Saved entries:

##############################

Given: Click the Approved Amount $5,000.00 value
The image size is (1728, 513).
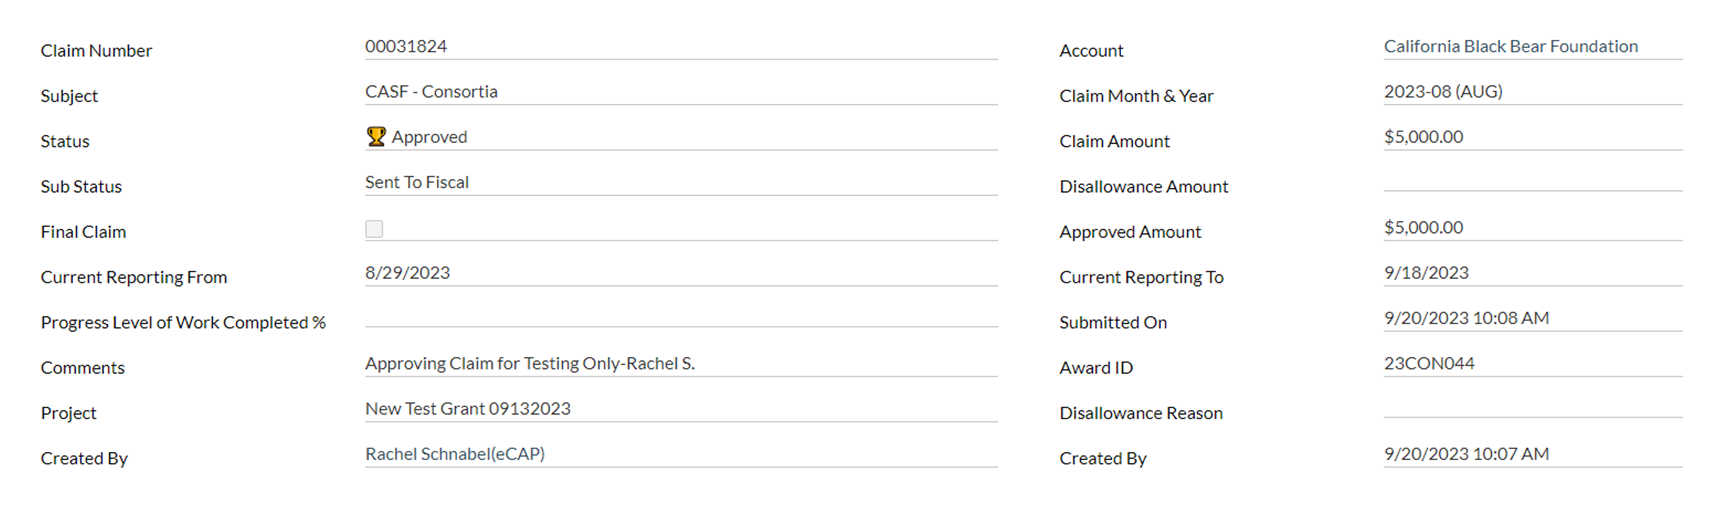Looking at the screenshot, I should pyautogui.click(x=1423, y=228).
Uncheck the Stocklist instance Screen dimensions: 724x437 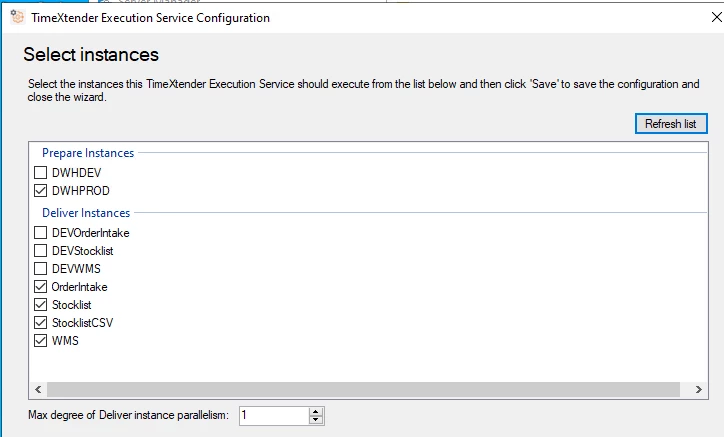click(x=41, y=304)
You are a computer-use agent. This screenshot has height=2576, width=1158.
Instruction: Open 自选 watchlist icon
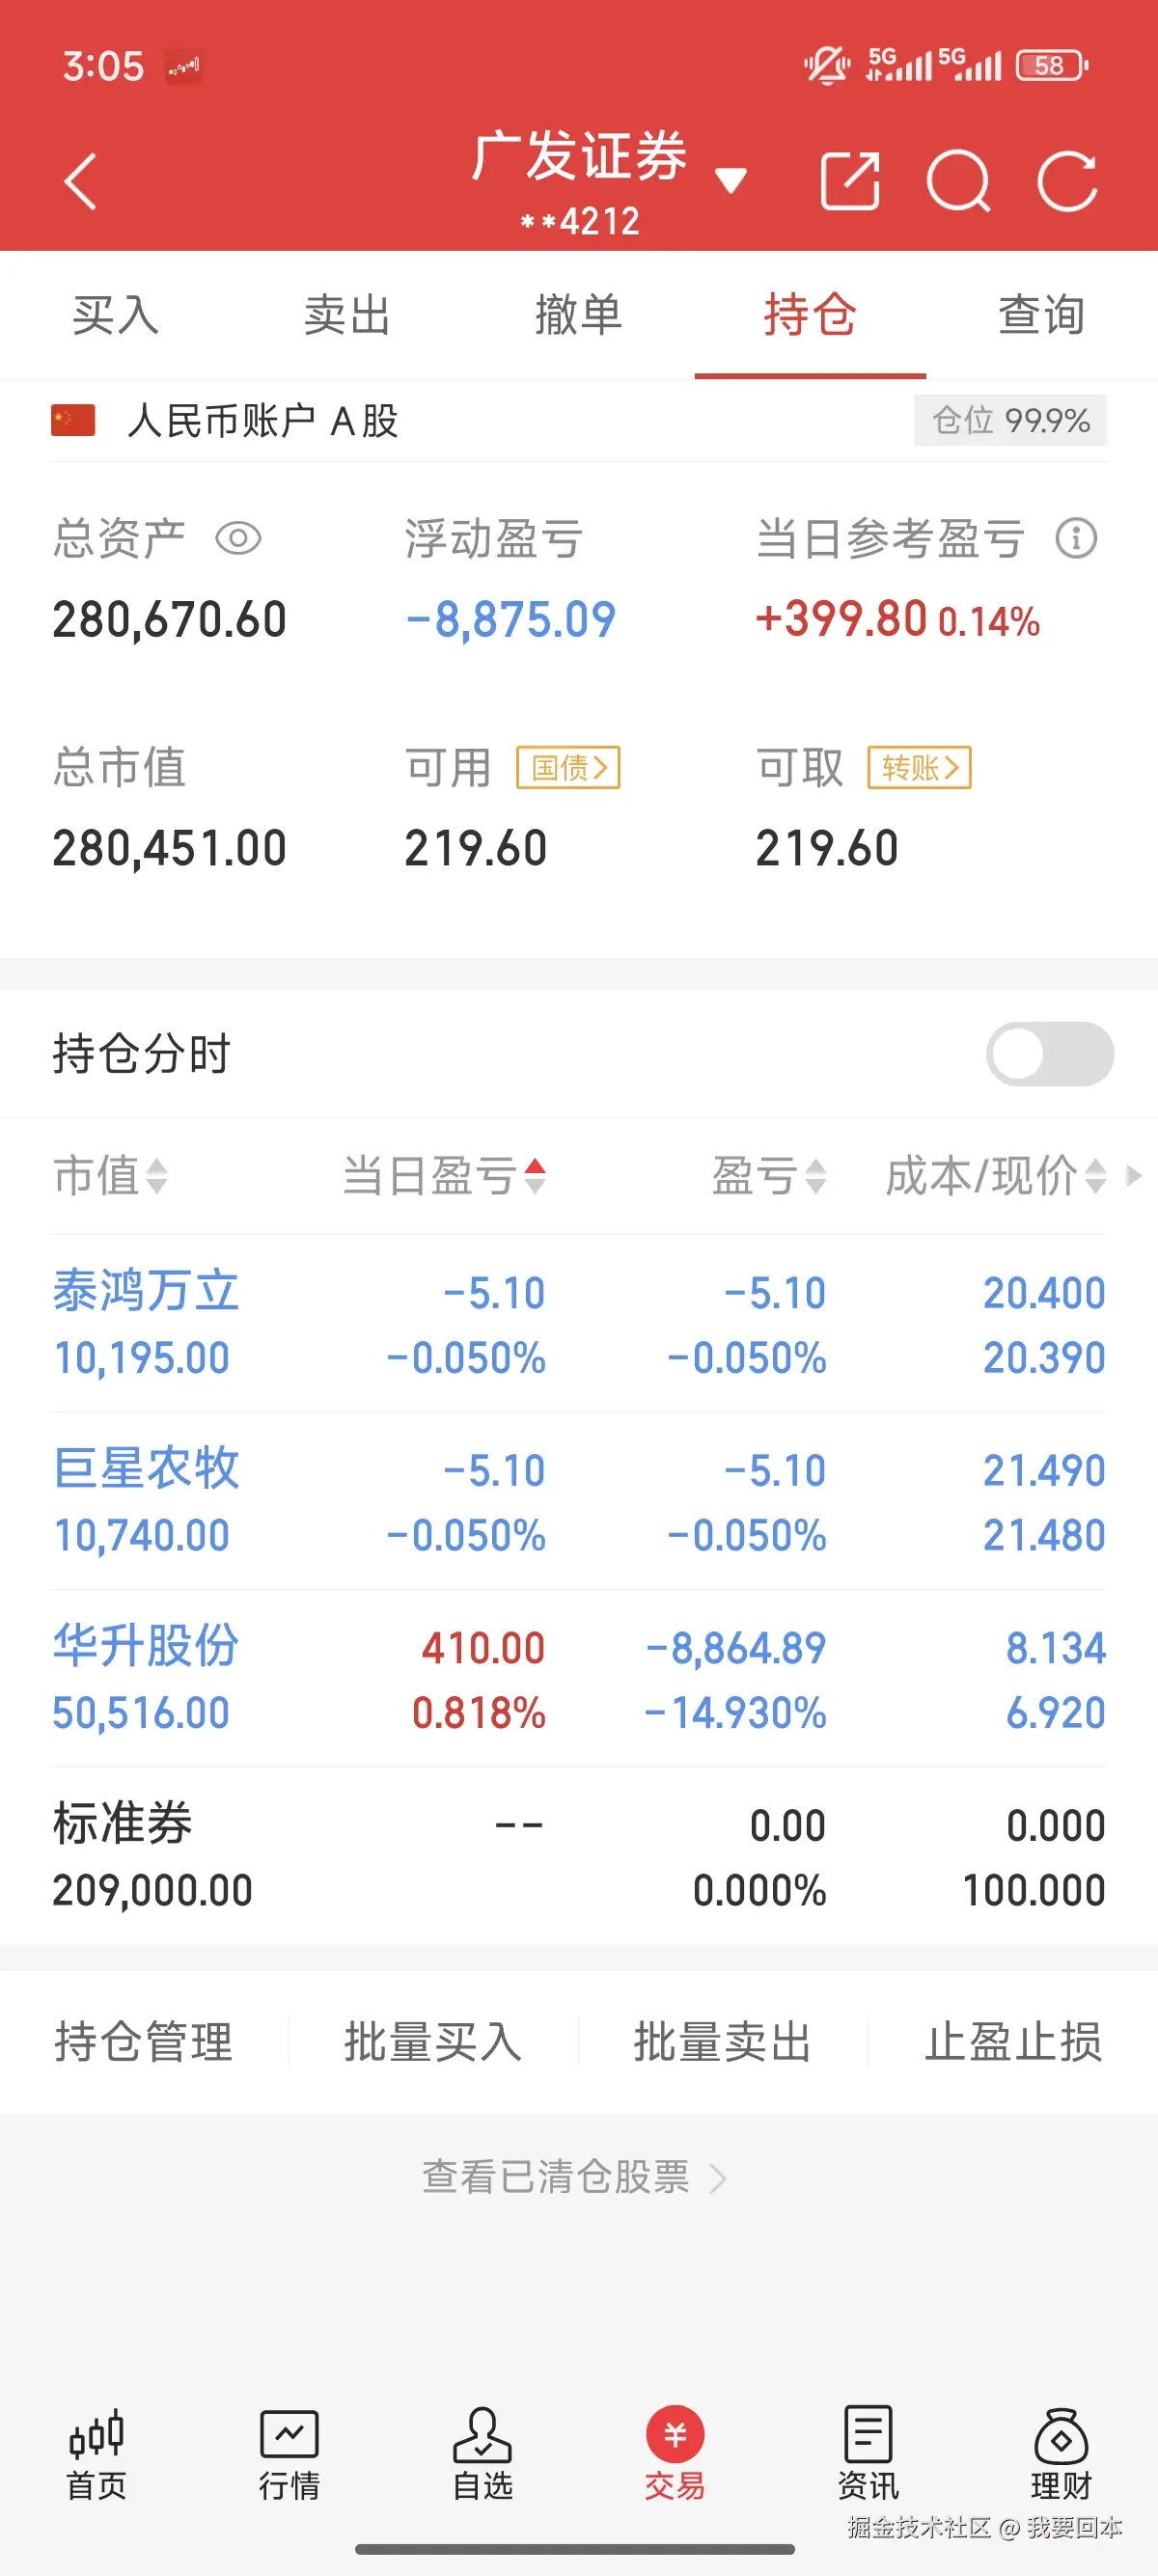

##############################

Exercise directions >>
The answer must be an exact transcription of the lines from the one containing "You are a computer-use" through the last line of the records above, both included, with no pictures.

Solution below >>
You are a computer-use agent. This screenshot has height=2576, width=1158.
Instruction: Open 自选 watchlist icon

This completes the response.